Hacker News new | ask | show | jobs
by ooooo00000 3711 days ago
Now it's ~55 GB uncompressed and as you said that's without images, audio, and more.
2 comments

I meant compressed. Text compresses really well.
It does indeed. However compression may cause problems for future beings discovering or understanding the data.
Keep in mind they have to understand the text and image encodings. The concept of glyphs themselves, even. Words. Language. Bytes (why 8 bits). Bits. Knowledge expressed as sentences. How to read the media. Compression would be just another thing.

There's a pretty big hurdle to comprehension even without compression because we are thinking in human terms. Imagine all of the prerequisite human knowledge you overlook to even approach the concept of an encyclopedic article describing something. Aliens might share knowledge by hitting each other with telepathic darts for all we know, having a completely different understanding and implementation of information, and words might require years of study on their part to comprehend. Even the golden record carries a lot of assumptions. What we know about the universe is not necessarily final, even with rudimentary things like information theory.

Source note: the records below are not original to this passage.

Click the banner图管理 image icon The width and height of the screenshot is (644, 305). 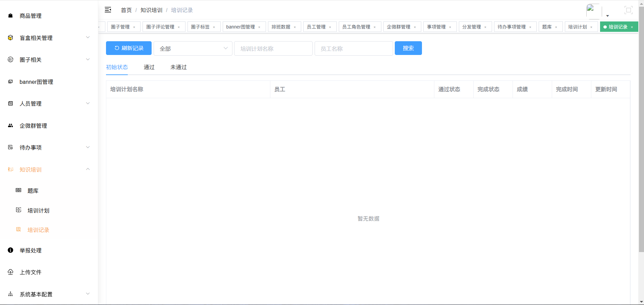pyautogui.click(x=10, y=81)
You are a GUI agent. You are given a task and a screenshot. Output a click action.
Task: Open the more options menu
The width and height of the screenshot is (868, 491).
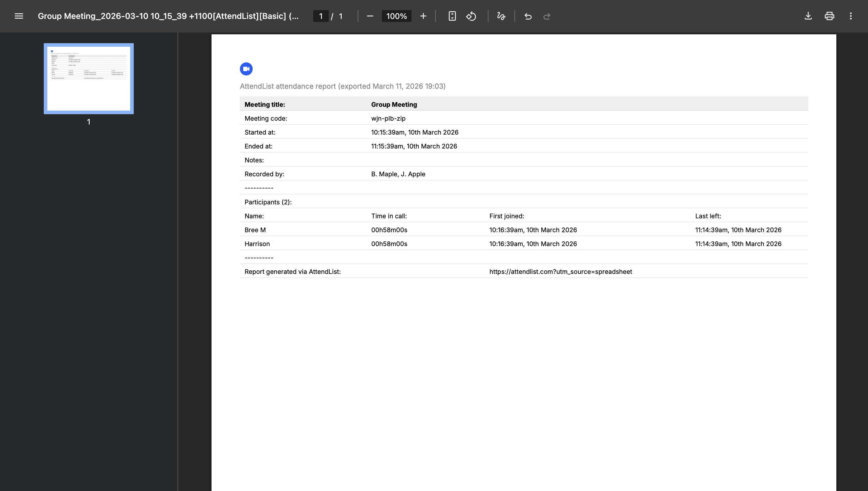851,16
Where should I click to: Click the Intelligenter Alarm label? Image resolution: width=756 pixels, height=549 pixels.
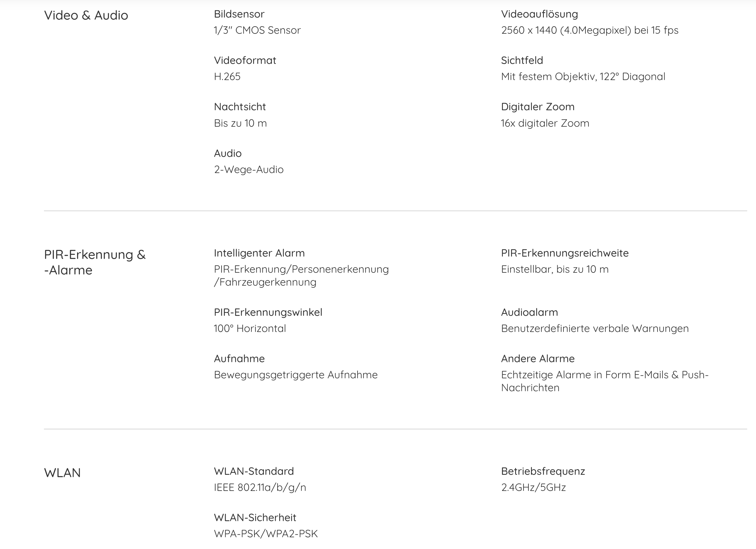tap(259, 253)
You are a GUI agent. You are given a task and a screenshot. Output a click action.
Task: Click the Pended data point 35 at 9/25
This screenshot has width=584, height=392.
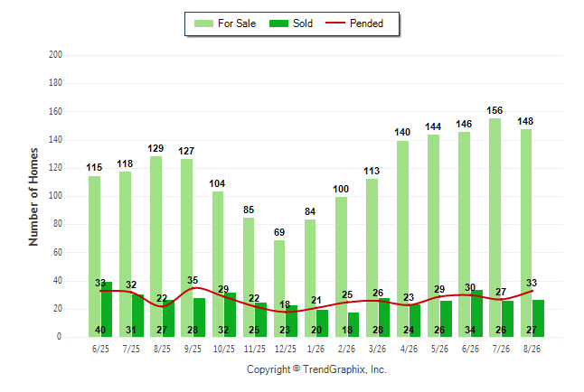click(x=193, y=288)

In the end it's a bunch of bytes, numbers really, on a disc. What are numbers, even? What if they have a totally different non-numeric system to quantify and explain their existence?

Think about finding an extraterrestrial storage device like this from our perspective. I'd safely predict 20 years before we even extract one byte of data, and a lot of that time would be arguing over it, probably. Although thinking about an alien Nobel ceremony for cracking the "extraterrestrial ceramic Wikipedia" is a pretty amusing thought.

One of my favorite short stories is That Alien Message: http://lesswrong.com/lw/qk/that_alien_message/

Its about humanity trying to reverse engineer a message from space that has very few bits. One of the morals is that humans would be able to decode crazy encodings provided enough time. And more data helps a lot. With 20 GB, even compressed, common patterns could quickly be found.

I don't believe for a moment a race advanced enough to recover the disc wouldn't understand it.

Me neither, to be clear. Just saying that compression is but one drop in the bucket.
You could do something like the Rosetta disk, where you just physically engrave the glyphs.

http://rosettaproject.org/disk/concept/

Of course then you need to work out what the language is actually saying, but plain "glyph retrieval" can be done with a desktop microscope and some time. An alien that operates in a roughly human way (has eyes, language, linear writing) would probably understand that it encodes meaning, even if it ends up like Linear A and undecipherable.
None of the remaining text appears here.